Biography
Anja Novak studied art history at Leiden University and modern dance at Codarts University of Arts in Rotterdam. Since 1998 she has been working as a lecturer in the field of modern and contemporary art and theory at Leiden University, at the Royal Academy of Art in The Hague and at the University of Amsterdam. She received her Ph.D. from Leiden University in 2010 with a dissertation on the spectatorship associated with installation art (Space for experience. Installation art and spectatorship, Leiden University, 2010). She has published about installation art and the spectatorship engendered by it, about notions of place in contemporary art, about land art and about photography.
My fields of interest are modern and contemporary art, art theory and aesthetics.

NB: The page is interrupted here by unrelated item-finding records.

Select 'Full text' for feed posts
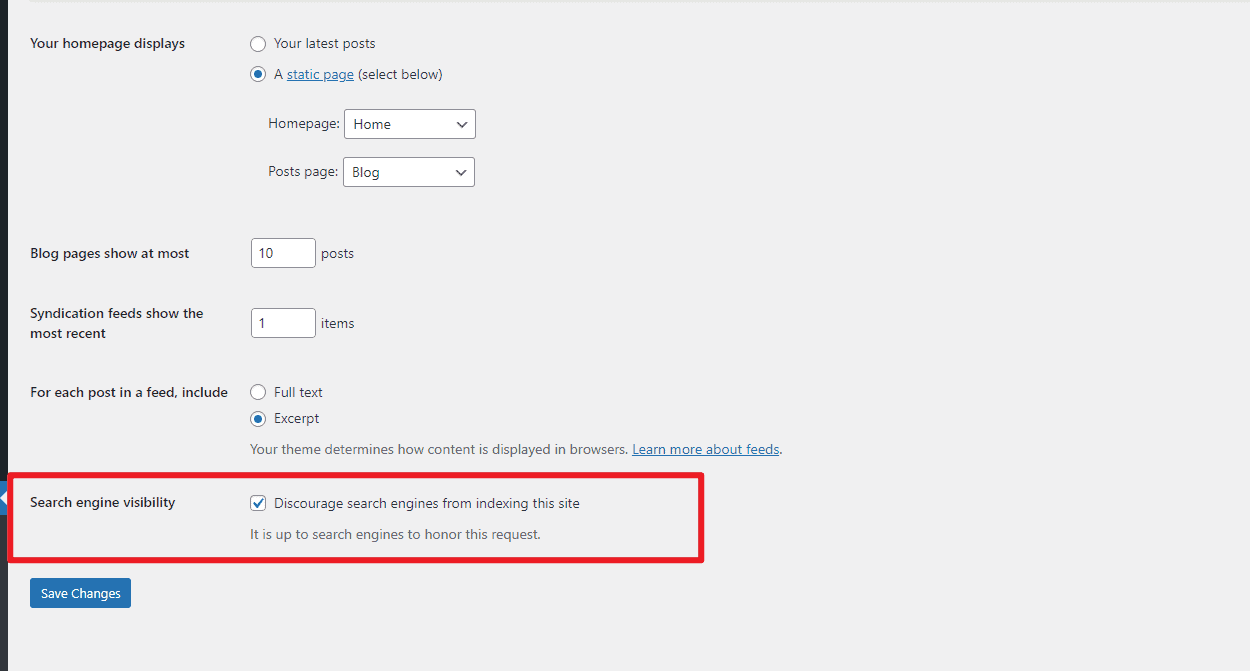 pos(258,393)
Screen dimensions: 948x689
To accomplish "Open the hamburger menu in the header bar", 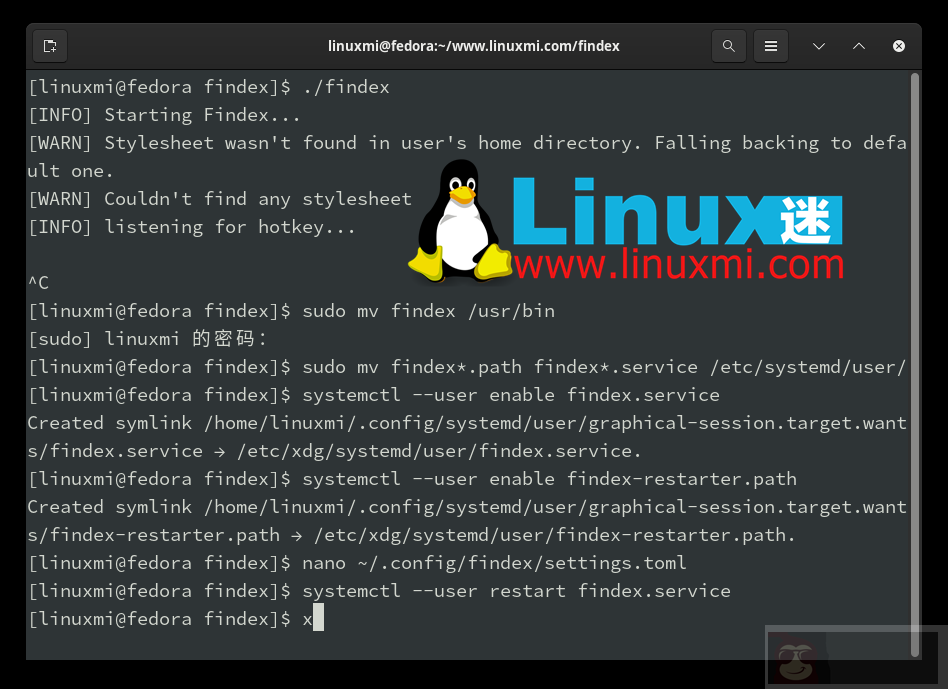I will 770,45.
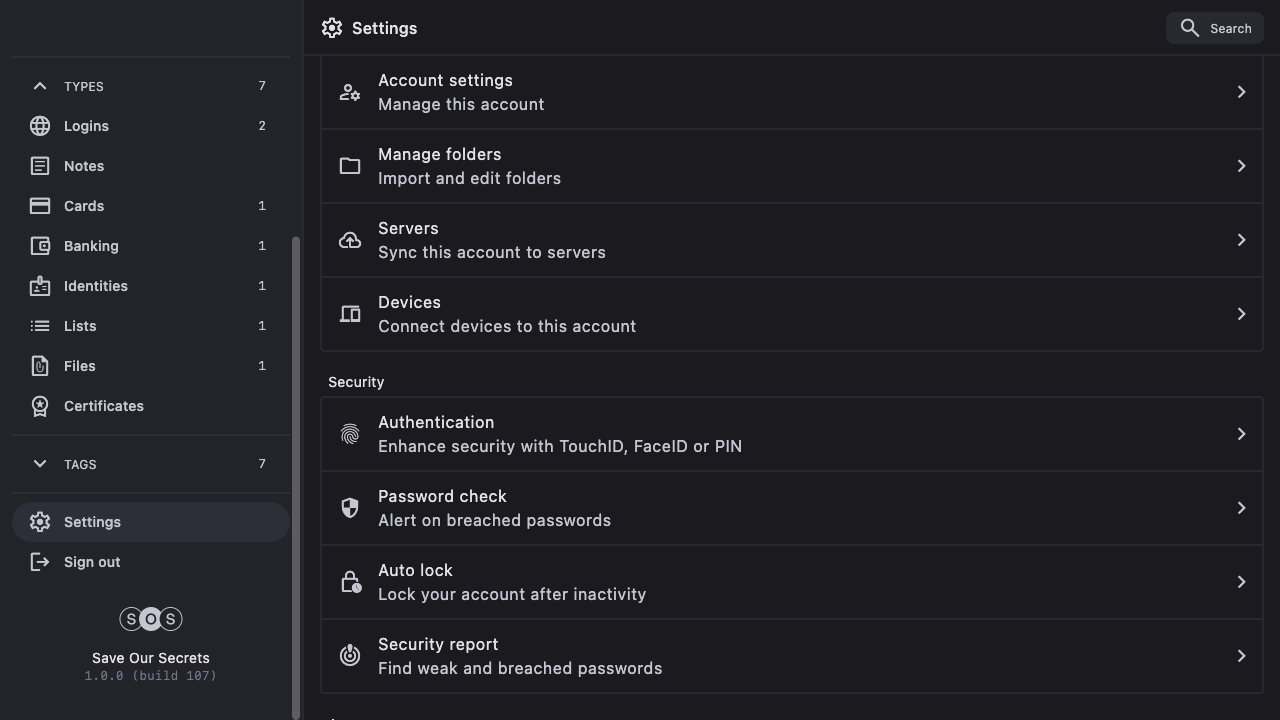Viewport: 1280px width, 720px height.
Task: Click the Certificates ribbon icon
Action: coord(40,406)
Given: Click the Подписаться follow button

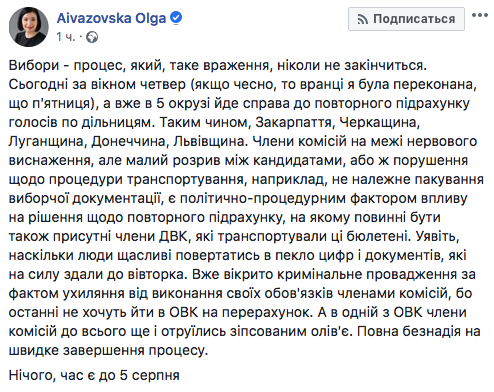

In particular, I am interested in how contemporary art forms, such as installation art and performance, challenge traditional notions of art, aesthetics and spectatorship. Transgressing the borders of traditional artistic media and disciplines, these artistic practices invite art audiences to explore new ways of perceiving and thinking. Often, the ‘viewer’ is turned into an active participator, who ‘performs’ the work of art, rather than contemplating it from a detached point of view. An overall aim of my research is to construct theoretical frameworks that allow us to better understand the kind of interactions that these art works provoke.
More recently, I have taken an interest in notions of nature and interactions between human beings and the material world, which are articulated in modern and contemporary art. On the one hand, artistic representations of nature often challenge traditional dichotomies such as natural versus artificial, subject versus object, etc. They trigger us to perceive of and think about nature in different ways. On the other hand, some art works overtly play upon nostalgic and sentimental feelings and ideas about nature. Combining these various stances, contemporary art expresses the extremely complex, highly charged and often ambiguous character of mankind’s affiliation with nature. In my future research activities I intend to set up a dialogue between these artistic representations and recent theoretical conceptualizations of the material world. In addition, I am recently investigating notions of 'the primitive' in both modern and contemporary art.